Recap of 2017 Western Nebraska Wheat Crop and Implications for 2018 August 31, 2017
Some wheat growers in western Nebraska experienced their best winter wheat yields ever in 2017 while others had some of their lowest yields. Moisture availability and disease incidence were key factors leading to either crop failure or success across western Nebraska wheat country.
As we move into the 2017/2018 winter wheat growing season, this special Wheat Focus Issue of CropWatch provides great information on things to consider.
West Central Nebraska
Some areas had good soil water at seeding for germination and plant establishment in fall 2016, while areas in southwest Nebraska had extremely dry hard soils at seeding time (Figure 1), which resulted in weak and poor stands. In some instances, the extremely dry conditions at planting led producers to slightly work the soil in order to be able to get the crop in the ground.
Despite dry conditions in the fall, many areas had timely precipitation in adequate amounts in the spring, which made high yields possible. In some instances, high yields led to lower protein content in the grain, similar to what was observed in high yield areas in 2016. (See related CropWatch article.).
Stripe rust was observed during the last week of May and first week of June as the winter wheat crop reached the flag leaf stage (Figure 2). Producers who sprayed a fungicide to protect the flag leaf observed a return on the investment.
In the Panhandle, some growers had record yields while others suffered a complete loss due to disease. Most wheat was seeded into good moisture in the fall, leading to rapid emergence and good establishment. This would typically be good news for wheat yields, but the long warm fall enabled diseases to become established.

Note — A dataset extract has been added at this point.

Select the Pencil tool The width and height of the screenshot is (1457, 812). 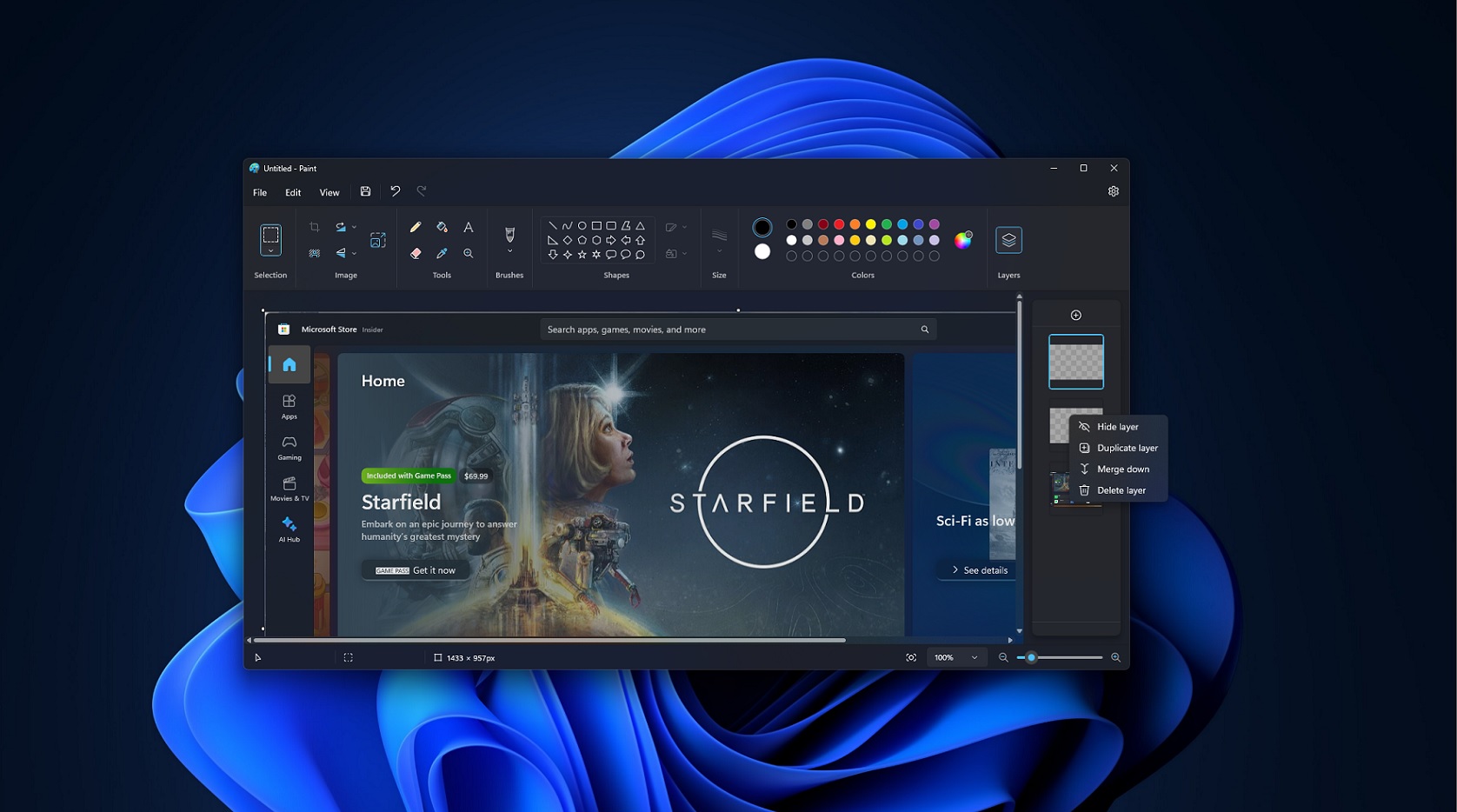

The lowest yields in the Panhandle occurred where the crop was devastated by the disease wheat streak mosaic. Most years this is only a problem if volunteer wheat was not properly controlled in fields where there was a pre-harvest hail event prior to planting. However, because of the unusual warm and long fall, the wheat curl mite that serves as a vector of the disease was active into November. Field surveys conducted in the fall of 2016 showed the presence of the disease in many parts of the Panhandle (See related CropWatch article..) Early seeding and planting next to corn that was still green also contributed to the severity of the disease.
Lessons Learned and Possible Implications for 2018
Unlike previous years (2015, 2016), stripe rust was not as widespread or damaging. The disease was present in most fields but did not progress much and many producers were proactive with fungicide applications. Other diseases were mainly kept under control with good management and fungicide applications.
Growers saw protein levels that were increased over the lows observed in 2016. Lower yields, lower incidence of stripe rust, and additional nitrogen were likely the primary reasons. The general rule is to have 1.5 to 2.5 pounds of nitrogen available per bushel of wheat to obtain optimal yields and good protein levels. (See Fertilizing Winter Wheat). The most challenging thing for wheat producers is to properly estimate their yield potential and ensure adequate fertility to maximize yield and protein. (For three methods for estimating wheat yield, see Estimating Winter Wheat Grain Yields, G1429.)